Other points then extreme points might also be optimal solutions, but there will always be an optimal solution that is an extreme point (BFS).

Ideas Leading to the Simplex Method

We will now discuss some ideas that will lead us to the Simplex method, which is a very efficient method for solving LPs in practice.

Definition: Degenerate

A BFS $\bar{\mathbf{x}}$ is called degenerate if, two partitions $\begin{bmatrix} B & N \end{bmatrix}$ and $\begin{bmatrix} \tilde{B} & \tilde{N} \end{bmatrix}$ corresponds to $\bar{\mathbf{x}}$.

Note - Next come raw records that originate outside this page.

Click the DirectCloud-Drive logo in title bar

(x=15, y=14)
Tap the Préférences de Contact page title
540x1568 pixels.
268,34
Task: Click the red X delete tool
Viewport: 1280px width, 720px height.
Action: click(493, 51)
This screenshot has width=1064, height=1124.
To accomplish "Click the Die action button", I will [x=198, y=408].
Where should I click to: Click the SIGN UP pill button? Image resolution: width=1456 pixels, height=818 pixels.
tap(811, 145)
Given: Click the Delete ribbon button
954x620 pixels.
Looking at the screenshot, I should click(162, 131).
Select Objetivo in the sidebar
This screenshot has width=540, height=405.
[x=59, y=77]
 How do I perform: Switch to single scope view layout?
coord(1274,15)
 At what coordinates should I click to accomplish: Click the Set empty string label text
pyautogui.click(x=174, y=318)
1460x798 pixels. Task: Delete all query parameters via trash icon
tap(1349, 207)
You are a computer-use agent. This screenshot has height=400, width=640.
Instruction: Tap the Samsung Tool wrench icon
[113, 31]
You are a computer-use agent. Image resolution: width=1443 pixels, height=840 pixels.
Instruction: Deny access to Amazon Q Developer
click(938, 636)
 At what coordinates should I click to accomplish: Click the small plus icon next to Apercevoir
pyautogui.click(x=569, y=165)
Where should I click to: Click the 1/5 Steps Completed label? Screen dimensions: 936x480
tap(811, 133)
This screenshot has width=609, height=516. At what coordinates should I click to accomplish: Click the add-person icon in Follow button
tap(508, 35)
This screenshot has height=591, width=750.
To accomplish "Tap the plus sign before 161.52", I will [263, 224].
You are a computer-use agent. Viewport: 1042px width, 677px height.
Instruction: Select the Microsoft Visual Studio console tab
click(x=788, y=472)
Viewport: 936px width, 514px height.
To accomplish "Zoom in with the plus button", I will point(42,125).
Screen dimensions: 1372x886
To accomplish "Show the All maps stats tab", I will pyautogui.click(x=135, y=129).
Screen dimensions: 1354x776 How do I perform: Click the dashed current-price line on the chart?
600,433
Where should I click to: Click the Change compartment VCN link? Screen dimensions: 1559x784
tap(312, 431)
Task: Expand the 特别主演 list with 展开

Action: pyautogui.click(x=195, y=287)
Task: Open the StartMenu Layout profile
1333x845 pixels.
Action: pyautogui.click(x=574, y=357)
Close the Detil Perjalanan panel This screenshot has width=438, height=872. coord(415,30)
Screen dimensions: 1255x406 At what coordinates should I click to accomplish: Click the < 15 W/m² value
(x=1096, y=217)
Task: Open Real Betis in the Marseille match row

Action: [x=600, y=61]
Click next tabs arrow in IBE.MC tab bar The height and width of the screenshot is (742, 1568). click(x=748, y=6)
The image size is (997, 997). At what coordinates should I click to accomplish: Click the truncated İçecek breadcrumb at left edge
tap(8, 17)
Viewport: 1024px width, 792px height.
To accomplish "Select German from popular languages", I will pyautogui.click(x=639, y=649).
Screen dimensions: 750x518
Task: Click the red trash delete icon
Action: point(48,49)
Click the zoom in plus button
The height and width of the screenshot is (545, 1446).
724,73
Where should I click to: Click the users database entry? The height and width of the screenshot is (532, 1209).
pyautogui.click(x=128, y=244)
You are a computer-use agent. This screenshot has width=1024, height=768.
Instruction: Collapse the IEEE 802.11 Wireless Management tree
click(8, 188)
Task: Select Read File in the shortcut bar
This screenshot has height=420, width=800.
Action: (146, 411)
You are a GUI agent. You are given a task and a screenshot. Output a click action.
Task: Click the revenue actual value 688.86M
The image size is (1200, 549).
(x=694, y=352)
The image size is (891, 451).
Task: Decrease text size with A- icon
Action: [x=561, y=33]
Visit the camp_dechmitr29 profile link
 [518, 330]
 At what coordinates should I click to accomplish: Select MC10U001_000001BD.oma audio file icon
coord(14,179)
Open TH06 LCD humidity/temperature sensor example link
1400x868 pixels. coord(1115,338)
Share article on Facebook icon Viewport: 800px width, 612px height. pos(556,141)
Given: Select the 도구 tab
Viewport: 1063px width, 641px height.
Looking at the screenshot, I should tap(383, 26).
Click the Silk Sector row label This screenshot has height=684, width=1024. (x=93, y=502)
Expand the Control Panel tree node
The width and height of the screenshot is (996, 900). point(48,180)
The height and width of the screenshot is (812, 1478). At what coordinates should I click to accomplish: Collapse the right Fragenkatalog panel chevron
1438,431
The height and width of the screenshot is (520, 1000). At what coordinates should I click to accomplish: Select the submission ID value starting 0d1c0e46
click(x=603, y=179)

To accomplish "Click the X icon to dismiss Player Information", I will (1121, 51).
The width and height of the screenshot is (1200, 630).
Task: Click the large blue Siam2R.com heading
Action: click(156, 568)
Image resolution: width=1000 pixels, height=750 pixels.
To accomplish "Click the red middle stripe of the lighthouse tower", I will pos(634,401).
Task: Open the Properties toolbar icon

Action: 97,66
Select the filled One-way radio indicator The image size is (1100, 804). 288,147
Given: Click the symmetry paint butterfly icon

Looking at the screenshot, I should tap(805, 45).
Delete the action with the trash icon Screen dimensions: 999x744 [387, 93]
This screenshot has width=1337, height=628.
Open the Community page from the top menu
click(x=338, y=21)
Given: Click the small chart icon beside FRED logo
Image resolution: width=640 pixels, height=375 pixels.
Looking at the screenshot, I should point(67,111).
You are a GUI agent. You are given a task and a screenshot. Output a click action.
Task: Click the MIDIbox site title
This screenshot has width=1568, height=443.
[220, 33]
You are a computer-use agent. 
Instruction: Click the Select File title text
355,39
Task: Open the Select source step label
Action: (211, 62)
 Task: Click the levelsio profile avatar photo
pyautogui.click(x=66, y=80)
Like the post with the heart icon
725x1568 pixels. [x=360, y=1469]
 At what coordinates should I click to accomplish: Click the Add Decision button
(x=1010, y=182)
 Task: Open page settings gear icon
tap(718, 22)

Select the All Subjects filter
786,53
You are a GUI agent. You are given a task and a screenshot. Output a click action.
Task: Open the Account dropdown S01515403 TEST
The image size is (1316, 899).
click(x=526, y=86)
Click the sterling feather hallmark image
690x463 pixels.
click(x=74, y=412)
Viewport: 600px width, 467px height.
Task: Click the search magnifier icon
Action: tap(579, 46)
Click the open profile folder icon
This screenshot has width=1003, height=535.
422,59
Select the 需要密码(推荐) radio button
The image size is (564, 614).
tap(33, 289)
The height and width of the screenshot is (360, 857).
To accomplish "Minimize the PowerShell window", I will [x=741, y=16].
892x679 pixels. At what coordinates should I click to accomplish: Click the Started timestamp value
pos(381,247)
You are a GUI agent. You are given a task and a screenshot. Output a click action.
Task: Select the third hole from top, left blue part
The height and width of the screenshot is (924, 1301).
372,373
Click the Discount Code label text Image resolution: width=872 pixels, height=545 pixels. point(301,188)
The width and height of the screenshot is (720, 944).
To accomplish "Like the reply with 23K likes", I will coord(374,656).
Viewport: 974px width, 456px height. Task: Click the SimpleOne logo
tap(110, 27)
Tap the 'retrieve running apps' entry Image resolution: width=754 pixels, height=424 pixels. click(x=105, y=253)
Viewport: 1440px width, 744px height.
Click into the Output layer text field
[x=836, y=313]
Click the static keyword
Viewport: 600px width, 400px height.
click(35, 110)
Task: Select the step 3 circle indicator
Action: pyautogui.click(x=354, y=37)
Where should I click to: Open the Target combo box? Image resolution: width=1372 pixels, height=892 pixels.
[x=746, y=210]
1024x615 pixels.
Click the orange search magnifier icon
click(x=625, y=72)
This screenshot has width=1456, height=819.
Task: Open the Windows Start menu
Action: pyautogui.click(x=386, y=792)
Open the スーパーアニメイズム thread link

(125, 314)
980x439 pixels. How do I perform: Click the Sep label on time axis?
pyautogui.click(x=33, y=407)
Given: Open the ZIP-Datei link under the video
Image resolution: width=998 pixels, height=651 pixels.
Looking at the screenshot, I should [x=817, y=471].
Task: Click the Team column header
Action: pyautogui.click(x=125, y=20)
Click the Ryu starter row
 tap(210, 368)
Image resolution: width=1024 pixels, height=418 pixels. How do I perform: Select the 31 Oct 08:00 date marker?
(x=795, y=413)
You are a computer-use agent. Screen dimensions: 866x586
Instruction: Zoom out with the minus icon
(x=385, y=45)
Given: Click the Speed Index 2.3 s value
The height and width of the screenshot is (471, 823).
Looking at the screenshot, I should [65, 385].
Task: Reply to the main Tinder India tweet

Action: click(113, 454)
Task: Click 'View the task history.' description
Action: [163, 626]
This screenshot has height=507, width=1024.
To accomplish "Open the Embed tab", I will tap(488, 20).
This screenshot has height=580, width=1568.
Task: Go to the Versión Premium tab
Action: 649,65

Equivalently, a BFS is degenerate if some basic variable is zero.

Definition: Adjacent

Two BFSs $\mathbf{x}_1$ and $\mathbf{x}_2$ are called adjacent if, $$ \begin{align*} \forall \mathbf{y} & \in \alpha \mathbf{x}_1 + (1 - \alpha) \mathbf{x}_2, \ \alpha \in (0, 1), \newline \mathbf{y} & = \lambda \mathbf{u} + (1 - \lambda) \mathbf{v}, \ \mathbf{u}, \mathbf{v} \in P, \ \lambda \in (0, 1) \newline & \implies \newline & \begin{cases} \mathbf{u} = \lambda_{\mathbf{u}} \mathbf{x}_1 + (1 - \lambda_{\mathbf{u}}) \mathbf{x}_2, \newline \mathbf{v} = \lambda_{\mathbf{v}} \mathbf{x}_1 + (1 - \lambda_{\mathbf{v}}) \mathbf{x}_2, \newline \end{cases} \end{align*} $$ or simply, for two vertices to be adjacent, the line segment connecting them must lie on the boundary of the polyhedron (i.e., it cannot pass through the interior of the polyhedron).

For example, the points $(1, 0)$ and $(0, 0)$ are adjacent, but the points $(1, 0)$ and $(0, 1)$ are not.

Theorem: Characterization of Adjacent BFSs

Let $\mathbf{x}_1$ and $\mathbf{x}_2$ be two different BFS. Let them correspond to $\begin{bmatrix} B_1 & N_1 \end{bmatrix}$ and $\begin{bmatrix} B_2 & N_2 \end{bmatrix}$, respectively. Assume that all columns but one in $B_1$ and $B_2$ are the same.

Then, $\mathbf{x}_1$ and $\mathbf{x}_2$ are adjacent BFSs.

Intuition: Algorithmic Idea to Move Between Adjacent BFSs

Lastly, we will discuss the blueprint for an algorithm to find an optimal solution to an LP.

Start at a BFS.
Move to adjacent BFS for which the objective function is improved (decreased for minimization problems).
Repeat step 2 until no adjacent BFS improves the objective function.